From Issue One of the Gear Patrol Magazine. Free shipping for new subscribers.
At 9:23 on a warm winter morning, Rodolfo Guzmán pulls into Boragó, the celebrated restaurant he opened nine years ago in the leafy Vitacura neighborhood of Santiago de Chile. He’s late. “You know, the traffic in this city…” he says, stepping out of his gray Subaru, the thought trailing off into embarrassment. Despite a frazzled air, the 37-year-old Guzmán is naturally handsome: taller than most Chileans, with fair skin and freckles that dot both sides of his unshaven face.
He explains that he’s in the middle of moving houses. “It’s fucking terrible,” he says. “Maybe I don’t look like a mess, but I feel like one, you know.” He leads me up an outdoor staircase, removing a faded baseball cap to reveal his head of bushy brown hair.

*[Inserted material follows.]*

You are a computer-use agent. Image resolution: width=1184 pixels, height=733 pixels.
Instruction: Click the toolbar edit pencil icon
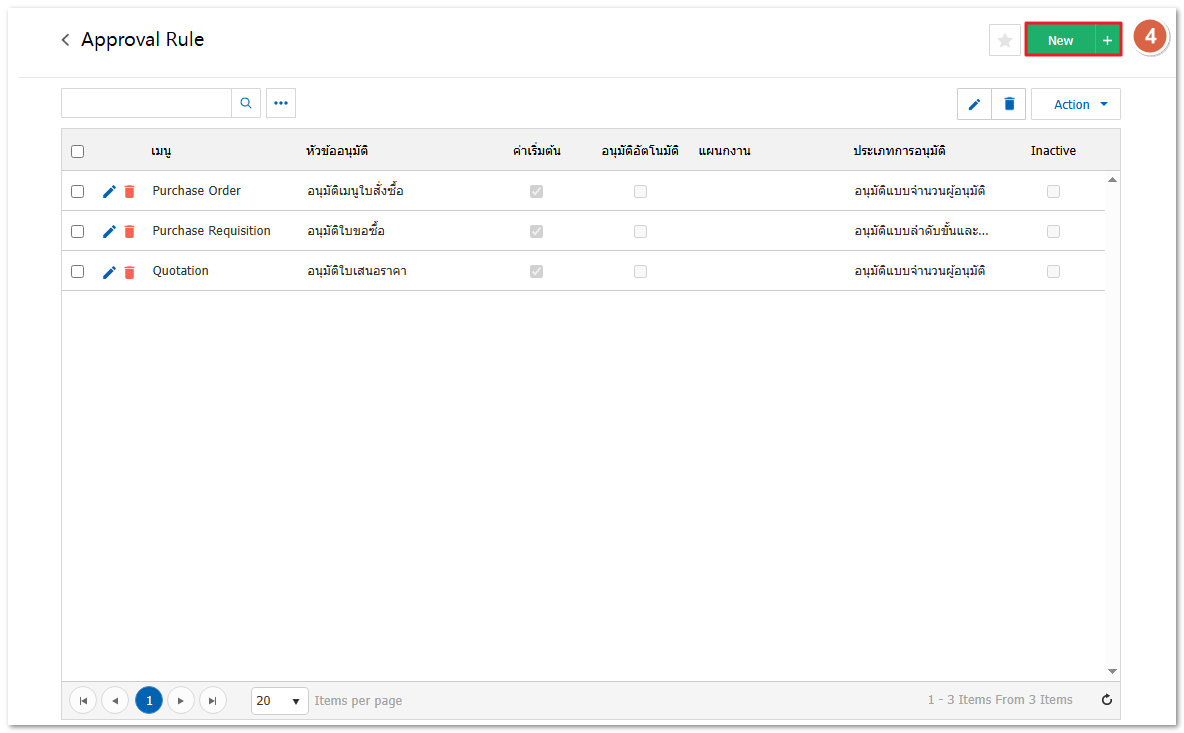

We pass through the heavy door and I get my first look at Boragó’s test kitchen, which Guzmán has agreed over email to show me “inside and out.”
The walls here, painted black, are covered with chalk. They chart the night’s 18-course tasting menu, along with a step-by-step preparation of Guzmán’s latest creation: a carrot infused with live cultures that “melts in your mouth like Camembert and is the craziest fucking texture” he’s ever tasted. The words menos es más — “less is more” — are scribbled at the top of a large wave diagram near the ceiling. Guzmán escapes downstairs for coffee, leaving me alone to wander. By the window, a bookshelf is lined with culinary titans — Redzepi, Andoni, Adrià. Below them are boxes of ingredients labeled with names I don’t understand: “Conchas Picorocos,” “Rica Rica.” From the far end of the room, it all looks like the makings of one big science fair project. Guzmán returns to find me nose deep in a bowl of wet moss.
4 photos
At the helm of Boragó — which is currently number two on the San Pellegrino list of Latin America’s 50 Best Restaurants (ahead of stalwarts Astrid y Gastón in Lima and D.O.M. in São Paulo) — Guzmán has become somewhat of a gastronomic celebrity, a title he shuns with predisposed humility. “I’m just a cook,” he says, albeit one who’s doing something very different in the eyes of the Chilean public. He describes Boragó as “a continuation of the Mapuches,” the country’s indigenous people whose culture dates back to 600 BC. The key to channeling a native identity, and the reason behind Guzmán’s newfound notoriety, is his steady conviction in the discovery of Chile’s vast endemic pantry. “We have ingredients that are very unique in the world,” he says. “We’ve found things in the mountains that only last for two or three weeks a year before they’re gone — the same in the forest or on the coast.” Boragó’s mission is to put them on a plate.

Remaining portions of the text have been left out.